---------- DATOS PROPORCIONADOS ----------

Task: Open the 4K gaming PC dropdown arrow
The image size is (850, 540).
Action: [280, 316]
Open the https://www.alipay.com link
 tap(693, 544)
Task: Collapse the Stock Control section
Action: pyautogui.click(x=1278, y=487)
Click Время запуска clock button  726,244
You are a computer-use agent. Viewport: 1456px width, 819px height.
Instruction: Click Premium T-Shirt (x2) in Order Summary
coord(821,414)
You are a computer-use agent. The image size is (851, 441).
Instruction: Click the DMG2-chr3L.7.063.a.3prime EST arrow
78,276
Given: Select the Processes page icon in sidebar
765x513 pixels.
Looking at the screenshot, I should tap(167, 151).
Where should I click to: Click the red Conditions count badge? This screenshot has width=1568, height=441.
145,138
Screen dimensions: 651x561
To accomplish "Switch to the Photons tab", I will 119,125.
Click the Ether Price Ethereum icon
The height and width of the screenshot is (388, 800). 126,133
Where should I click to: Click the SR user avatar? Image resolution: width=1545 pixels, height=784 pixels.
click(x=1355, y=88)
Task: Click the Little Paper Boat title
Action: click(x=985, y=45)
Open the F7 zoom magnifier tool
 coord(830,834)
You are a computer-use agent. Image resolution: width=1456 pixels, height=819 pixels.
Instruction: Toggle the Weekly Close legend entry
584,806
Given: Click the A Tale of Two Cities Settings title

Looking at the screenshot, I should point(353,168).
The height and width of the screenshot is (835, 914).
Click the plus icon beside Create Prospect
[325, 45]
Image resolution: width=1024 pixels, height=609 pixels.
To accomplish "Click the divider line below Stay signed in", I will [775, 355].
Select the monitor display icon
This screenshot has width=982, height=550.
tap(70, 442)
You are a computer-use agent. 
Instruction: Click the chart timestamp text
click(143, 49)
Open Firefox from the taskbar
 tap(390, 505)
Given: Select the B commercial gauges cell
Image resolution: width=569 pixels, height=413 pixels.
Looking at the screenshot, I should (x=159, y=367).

----------

## QUÉ ENTREGAR
Localiza en los registros cada línea que contenga la palabra "This" y cópiala. Distingue entre mayúsculas y minúsculas.

## RESPUESTA
Where should I click to: Click the red Conditions count badge? This screenshot has width=1568, height=441.
This screenshot has width=982, height=550.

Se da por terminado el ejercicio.